Canberra Cavalry is set to acquire the CBR Brave ice hockey team in a deal that will set up Canberra’s first multi-sport franchise.
The deal will see a staged transition over the 2019 season with the Cavalry to take on operational management of the Brave immediately with a formal acquisition set to take place in late 2019.
Cavalry chief Donn McMichael will be appointed CEO of the Brave during the 2019 season, while a transitional Board has been established to guide operations this season.
The current Brave ownership and management team – which includes Peter Chamberlain, Jamie Wilson, Warren Apps and Mark Rummukainen – will remain involved to assist with the management of the transition.
There was an exciting development in Canberra sport this week. Tim Gavel reports that the ACT’s first multi-sport franchise is on the way after Canberra Cavalry acquired the CBR Brave Ice Hockey team. Click play to hear CEO of the new venture Donn McMichael and Peter Chamberlain from the Brave chat with Tim about why the merger is a great thing for the teams, their fans, and Canberrans.
Posted by The RiotACT on Thursday, 28 March 2019
Following the collapse of the Canberra Knights, the four men stepped in to rescue the team on the eve of the 2014 AIHL season together with a group of players.
Since then, the Brave have gone on to become a powerhouse in the Australian Ice Hockey League, selling out home games and landing a finals birth every year since the team’s inception, the current AIHL Champions having won their breakthrough title last year.
CBR Brave chairman Peter Chamberlain believes the merger with the Cavalry will secure the long-term sustainability of a national ice hockey league team in the Capital.

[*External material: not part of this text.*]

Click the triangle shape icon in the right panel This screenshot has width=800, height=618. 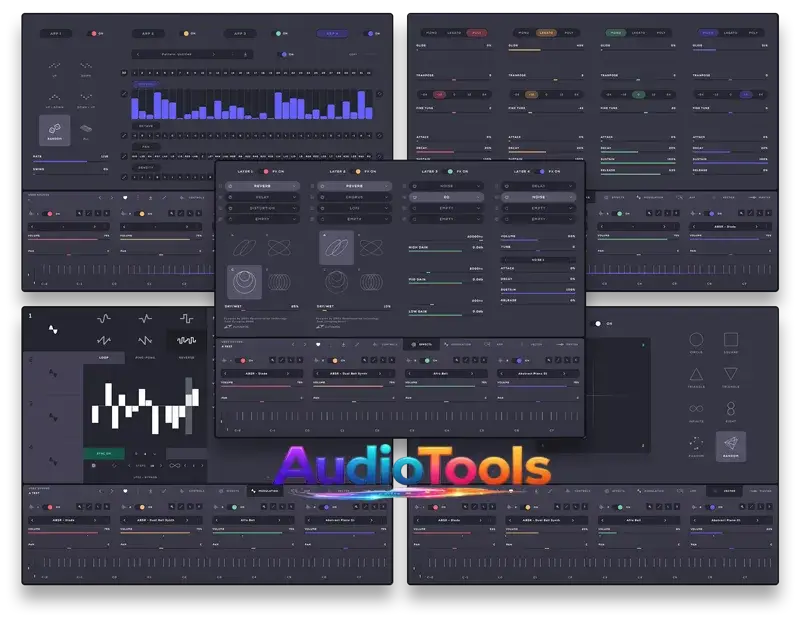click(696, 374)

“We’re incredibly proud of the achievements of the Brave since its inception,” Chamberlain said.
“We have been able to demonstrate that there is a genuine appetite for AIHL in Canberra and a sustainable model that delivers success on and off the ice.
“The responsibility we took on when we established the team was to secure the immediate future of the sport in Canberra and our intention has always been to build a successful culture and a sustainable financial model.
“The growth of the franchise across all measures has exceeded even our own expectations but it has become clear that if we want to continue that growth we need to change our structure to allow the team to benefit from dedicated management resources.”
Chamberlain said the club has always had a good relationship with the Cavalry and said both sides saw an opportunity to work together given the obvious synergies.
The Cavalry moved to private ownership in May last year with Donn McMichael and Dan Amodio heading an ownership group with the backing of local community member investors.
McMichael said the opportunity to move to a dual-franchise model allows for both teams to benefit from the dedicated resources of a single back-office team while leveraging the natural synergies that exist between the two sports and their fan bases.
“This model sees the Cavalry turn into a year-round operation and provides the Brave with an opportunity to continue to grow through increased and specialist sports management resources,” McMichael said.
“The benefits will flow to players and fans of both teams given that this increases our scale.”